== Extracted text ==
● ● ●

Author:   Nick Hornby

Genre:  Fiction, Humor

309 pages, published October 16, 2007

Reading Format:  Audio Book

 

Summary

Slam is narrated by Sam, a 16-year-old living in the UK whose life is getting very complicated.  His parents are divorced, he is struggling in school, his best advice comes from a Tony Hawk poster and he has just found out that his ex-girlfriend Alicia is pregnant.

Quotes 

“I hate time. It never does what you want it to.”

 

“When I went back into the kitchen, I wanted to sit on my mum’s lap. I know that sounds stupid and babyish , but I couldn’t help it. On my sixteenth birthday, I didn’t want to be sixteen, or fifteen or anyteen. I wanted to be three or four, and too young to make any kind of mess.”

 

“I’d never really had arguments like this before, arguments I couldn’t understand properly, arguments where both sides were right and wrong all at the same time.”

● ● ●

== The data ==

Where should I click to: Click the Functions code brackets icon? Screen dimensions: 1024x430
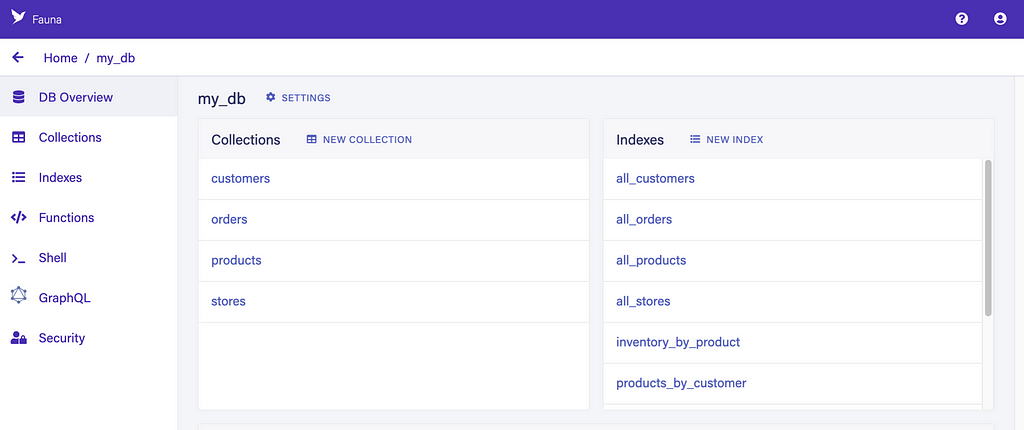pos(18,218)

● ● ●

== Required work ==
A. Answer these questions from the Slam book page:
(i) On what date was the book published?
(ii) In what reading format was the book read?
(iii) According to the summary, where does Sam's best advice come from?
B. Write what follows on the Slam book page, picking up after its final quote.

== Answer section ==
A.
(i) October 16, 2007
(ii) Audio Book
(iii) A Tony Hawk poster

B.
“There are many differences between a baby and an I-Pod. And one of the biggest is, no one going to mug you for your baby.”

 

“Definitely avoid going out with ugly girls who say they want to be models. Not because they’re ugly, but because they’re mad.”

 

“It seems to make a difference to some girls. If you say something that isn’t sexist to the right sort ofgirl, she likes you more. Say one of your mates is going on about how all girls are stupid, and you say ‘not all girls are stupid,’ then it can make you look good. There have to be girls listening, though, obviously. Otherwise it’s a waste of time.”

 

“Seeing as he wasn’t very bright, I was pretty sure that he was going to be good at fighting.”

 

“There was a lot of work to do, and arguments to have, and kids to take care of, and money to find from somewhere, and sleep to lose.

I could do it, though. I could see that.

I wouldn’t be sitting here now if I couldn’t do it, would I?

I think that’s what Tony Hawk was trying to tell me all along.” 

My Take

Having recently read Funny Girl (also by Nick Hornby), I was looking forward to another delightful and fun book.  I was not disappointed.  Hornby is a witty and poignant writer who creates great dialogue and has a keen understanding of human nature and relationships.   I look forward to reading more good books by this very talented writer.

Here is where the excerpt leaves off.